Some common questions about contributing to EHRP.
What is the Economic Hardship Reporting Project?
EHRP is a nonpartisan, nonprofit organization that produces compelling journalism to raise awareness about income inequality and economic unfairness in America. We help conceptualize articles, films and other kinds of reporting, edit early drafts and, if necessary, place the stories in media outlets. Many of our contributors are low-income journalists.
What kinds of stories do you support?
We commission op-eds, personal essays, investigative reports, rich narrative features, podcasts, nonfiction cartoons, photo essays and documentaries. In other words, we are genre-agnostic.
Do you offer grants to respond to the COVID-19 crisis?
Yes. We are offering assignments to independent journalists for stories on the intersection of the coronavirus and financial suffering in America, with an emphasis on writers and photographers who are themselves experiencing significant economic hardship caused by the pandemic. We generally pay reporters roughly a dollar a word or a $300-$500 day-rate for photojournalists. Applications are reviewed on an ongoing basis, and are subject to approval and available funds. To apply for this grant, please send us a brief note of less than 350 words in English or Spanish, explaining your financial situation.
Do you offer financial relief for economic hardship resulting from a loss of work due to COVID-19?
Yes. We are offering a limited number of emergency hardship grants between $500-$1500 to professional journalists based in the United States. To apply, please send us a brief note of less than 350 words in English or Spanish, explaining your financial situation. Mention whether you can afford your rent or your mortgage, whether you have health insurance, whether you have savings to subsist on for four months, and whether you currently face food insecurity. We will prioritize total unemployment over underemployment, single parents and one-income families with young children. Applicants with acute medical needs are prioritized. Applicants with significant savings will be turned down.
EHRP’s Emergency Relief Fund will respond to applicants in dire straits on a first-come first-serve basis until funds are depleted; however, we likely won’t be able to meet every request and appreciate your patience. For specific questions, please email firstname.lastname@example.org.

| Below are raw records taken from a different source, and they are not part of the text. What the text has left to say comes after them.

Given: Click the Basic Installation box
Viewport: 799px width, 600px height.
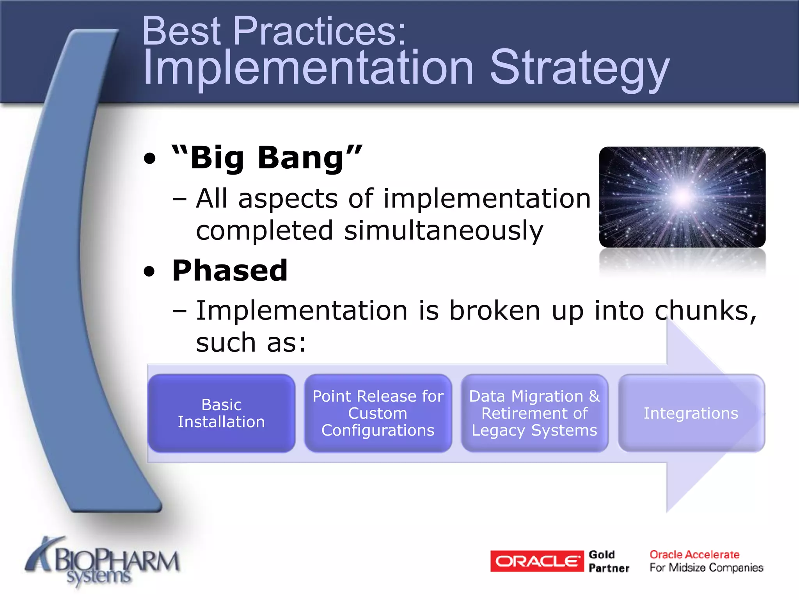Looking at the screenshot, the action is [221, 413].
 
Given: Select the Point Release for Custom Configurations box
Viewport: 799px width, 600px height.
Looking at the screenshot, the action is [378, 413].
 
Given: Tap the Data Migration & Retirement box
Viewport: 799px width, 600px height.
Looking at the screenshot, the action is [534, 413].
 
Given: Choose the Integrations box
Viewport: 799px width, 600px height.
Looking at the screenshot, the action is [691, 413].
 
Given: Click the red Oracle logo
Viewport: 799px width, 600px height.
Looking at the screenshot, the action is [537, 561].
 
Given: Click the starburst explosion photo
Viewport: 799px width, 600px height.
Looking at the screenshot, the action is [682, 197].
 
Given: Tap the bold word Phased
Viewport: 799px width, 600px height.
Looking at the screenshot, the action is [230, 270].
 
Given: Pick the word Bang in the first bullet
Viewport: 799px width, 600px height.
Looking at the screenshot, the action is [301, 158].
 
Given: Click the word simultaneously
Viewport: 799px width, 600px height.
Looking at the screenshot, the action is [444, 230].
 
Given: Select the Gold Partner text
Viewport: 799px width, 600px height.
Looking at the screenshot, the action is [609, 561].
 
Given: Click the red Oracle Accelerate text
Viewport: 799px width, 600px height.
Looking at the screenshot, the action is [694, 554].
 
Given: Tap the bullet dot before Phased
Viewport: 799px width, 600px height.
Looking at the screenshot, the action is [149, 271].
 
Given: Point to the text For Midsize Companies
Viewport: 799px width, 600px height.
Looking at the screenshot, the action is [706, 568].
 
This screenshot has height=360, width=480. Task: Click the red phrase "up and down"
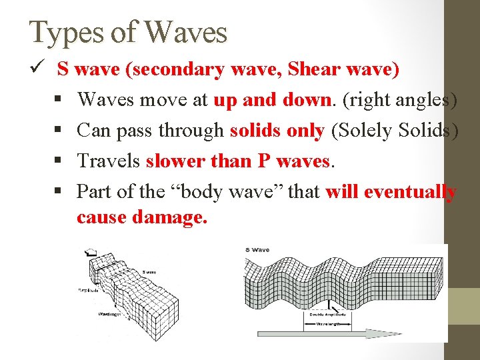click(x=272, y=100)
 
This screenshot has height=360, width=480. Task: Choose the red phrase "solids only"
click(x=277, y=131)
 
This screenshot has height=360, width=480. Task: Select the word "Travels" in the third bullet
click(x=108, y=161)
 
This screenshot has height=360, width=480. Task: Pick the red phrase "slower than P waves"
click(x=238, y=161)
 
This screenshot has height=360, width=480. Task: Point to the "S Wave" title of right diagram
click(x=257, y=250)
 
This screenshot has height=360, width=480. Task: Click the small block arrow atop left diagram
click(x=87, y=253)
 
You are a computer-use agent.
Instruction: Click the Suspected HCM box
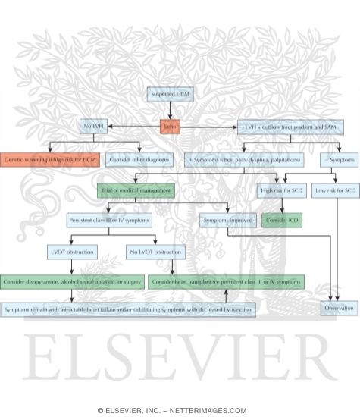[168, 94]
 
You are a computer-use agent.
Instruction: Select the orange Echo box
[170, 127]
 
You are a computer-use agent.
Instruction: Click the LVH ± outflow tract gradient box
[290, 127]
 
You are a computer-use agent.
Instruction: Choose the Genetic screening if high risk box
[50, 159]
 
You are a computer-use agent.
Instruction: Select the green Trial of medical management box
[136, 190]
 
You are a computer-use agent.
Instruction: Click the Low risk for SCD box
[335, 190]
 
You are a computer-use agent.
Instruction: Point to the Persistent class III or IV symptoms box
[108, 220]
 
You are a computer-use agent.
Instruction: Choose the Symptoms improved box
[227, 220]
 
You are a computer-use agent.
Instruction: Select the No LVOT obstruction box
[156, 251]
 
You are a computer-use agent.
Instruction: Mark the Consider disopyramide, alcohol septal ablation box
[72, 281]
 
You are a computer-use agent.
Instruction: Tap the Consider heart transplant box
[226, 281]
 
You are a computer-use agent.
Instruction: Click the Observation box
[339, 308]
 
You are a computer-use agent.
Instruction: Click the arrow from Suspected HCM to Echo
[169, 110]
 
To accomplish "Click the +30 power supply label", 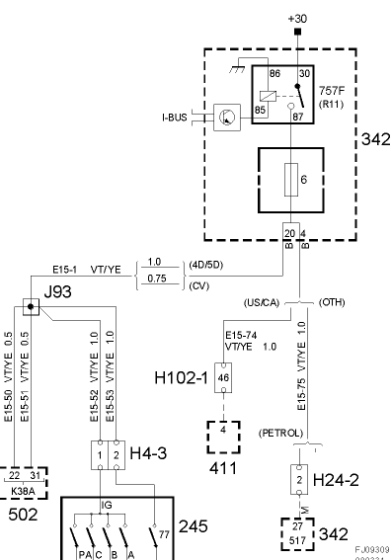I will tap(296, 19).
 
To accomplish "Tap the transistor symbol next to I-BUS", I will tap(226, 118).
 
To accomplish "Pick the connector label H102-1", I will tap(183, 377).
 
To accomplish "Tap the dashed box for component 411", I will tap(224, 435).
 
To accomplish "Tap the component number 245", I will tap(193, 526).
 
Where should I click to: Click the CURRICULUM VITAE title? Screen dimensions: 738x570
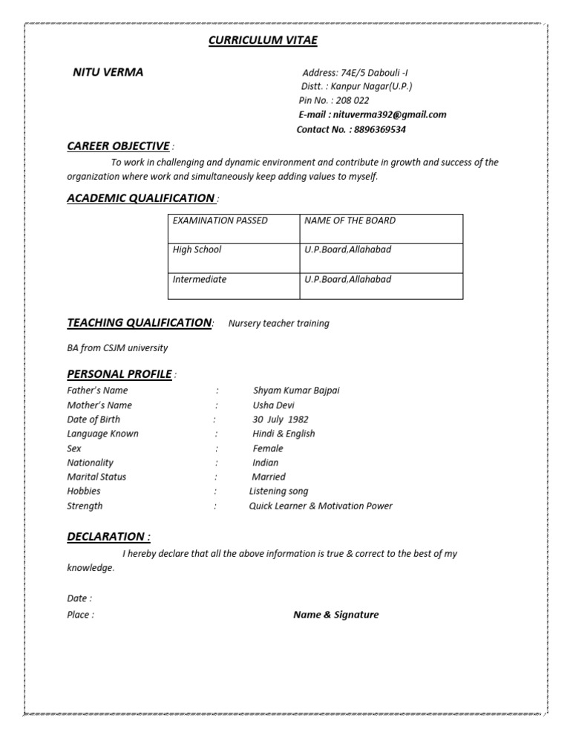point(263,40)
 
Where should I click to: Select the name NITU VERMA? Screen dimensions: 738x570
point(108,72)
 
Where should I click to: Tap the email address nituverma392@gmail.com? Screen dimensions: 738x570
point(390,114)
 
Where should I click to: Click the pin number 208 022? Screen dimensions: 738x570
point(350,100)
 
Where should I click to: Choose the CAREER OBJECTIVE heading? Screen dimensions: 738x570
point(118,146)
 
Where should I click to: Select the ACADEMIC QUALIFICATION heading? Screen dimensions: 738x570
point(140,197)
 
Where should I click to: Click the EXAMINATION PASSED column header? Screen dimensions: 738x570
point(220,221)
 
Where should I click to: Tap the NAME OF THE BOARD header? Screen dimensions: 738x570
point(350,221)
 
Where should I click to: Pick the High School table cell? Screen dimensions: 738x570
point(197,249)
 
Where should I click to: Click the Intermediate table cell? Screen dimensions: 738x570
point(200,280)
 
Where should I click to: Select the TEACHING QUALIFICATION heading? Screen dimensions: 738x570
point(139,322)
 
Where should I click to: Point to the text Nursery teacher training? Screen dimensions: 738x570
point(278,324)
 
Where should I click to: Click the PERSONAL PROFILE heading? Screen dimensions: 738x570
point(119,373)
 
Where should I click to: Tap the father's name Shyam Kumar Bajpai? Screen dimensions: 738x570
point(296,391)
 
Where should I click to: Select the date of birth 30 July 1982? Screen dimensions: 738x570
point(281,419)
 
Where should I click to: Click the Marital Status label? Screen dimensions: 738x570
point(96,477)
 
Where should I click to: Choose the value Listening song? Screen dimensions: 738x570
point(278,492)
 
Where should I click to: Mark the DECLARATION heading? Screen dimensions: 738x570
point(108,536)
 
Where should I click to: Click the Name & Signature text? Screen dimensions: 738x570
point(335,615)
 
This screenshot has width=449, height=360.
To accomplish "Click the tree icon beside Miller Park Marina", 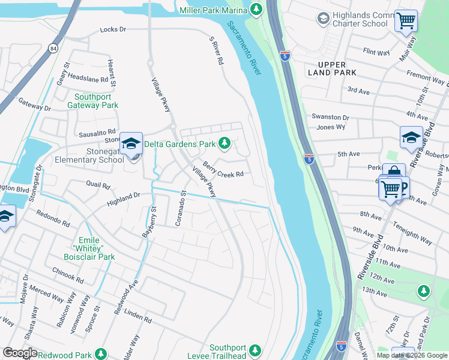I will click(x=256, y=10).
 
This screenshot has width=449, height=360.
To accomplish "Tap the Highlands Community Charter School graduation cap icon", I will click(x=324, y=19).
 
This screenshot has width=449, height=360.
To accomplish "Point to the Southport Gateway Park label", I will click(x=96, y=101).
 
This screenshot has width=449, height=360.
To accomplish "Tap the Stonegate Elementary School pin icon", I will click(x=131, y=145).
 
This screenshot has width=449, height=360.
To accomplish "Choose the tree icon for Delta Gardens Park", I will click(x=224, y=143).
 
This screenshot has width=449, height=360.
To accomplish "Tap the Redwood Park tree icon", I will click(x=101, y=353).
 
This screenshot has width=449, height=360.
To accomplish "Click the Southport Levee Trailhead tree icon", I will click(x=255, y=350).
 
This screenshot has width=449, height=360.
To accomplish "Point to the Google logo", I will click(x=20, y=352).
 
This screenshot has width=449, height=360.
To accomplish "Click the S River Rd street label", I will click(x=216, y=50).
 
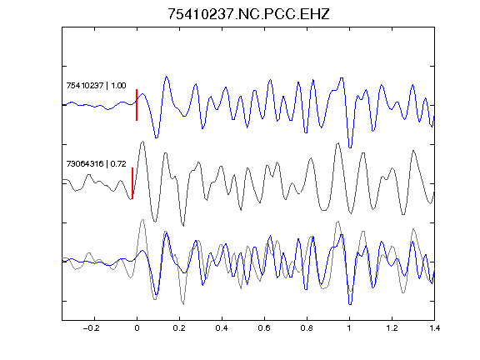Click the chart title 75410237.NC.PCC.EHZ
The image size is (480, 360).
pos(248,14)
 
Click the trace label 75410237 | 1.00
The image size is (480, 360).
pos(96,85)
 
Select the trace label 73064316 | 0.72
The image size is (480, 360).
pos(96,164)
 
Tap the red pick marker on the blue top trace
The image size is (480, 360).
pos(137,105)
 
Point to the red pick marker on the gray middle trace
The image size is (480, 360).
pos(132,183)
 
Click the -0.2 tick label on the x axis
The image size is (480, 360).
pos(92,328)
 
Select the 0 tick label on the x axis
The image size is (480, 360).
pos(137,328)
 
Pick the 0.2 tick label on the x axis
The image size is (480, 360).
pos(179,328)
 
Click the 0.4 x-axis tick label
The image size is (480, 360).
pos(222,328)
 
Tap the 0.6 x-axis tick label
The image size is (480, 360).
pos(264,328)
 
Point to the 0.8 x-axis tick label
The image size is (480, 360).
pos(307,328)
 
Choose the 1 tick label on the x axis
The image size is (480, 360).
pos(349,328)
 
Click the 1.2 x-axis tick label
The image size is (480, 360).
pos(392,328)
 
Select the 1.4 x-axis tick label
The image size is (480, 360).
pos(434,328)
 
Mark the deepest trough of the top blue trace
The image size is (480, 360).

All information will be kept strictly confidential.
How much are typical grants?
Grants generally range from $500 for an op-ed to $10,000 for a documentary. We usually pay upon publication but will give advances to low-income reporters.
Do you pay travel expenses?
Often. But please keep receipts.
Do you commission stories about places outside the U.S.?
We focus on this country, but we will consider an international story that also examines inequality in America. For instance, we underwrote a short film about how Immigration and Customs Enforcement broke up one immigrant family from El Salvador.
Can publications apply for grants?
No. Our mission is to support independent journalists.
Can teams apply?
Another nonprofit has already given me a grant. Can I still apply to EHRP?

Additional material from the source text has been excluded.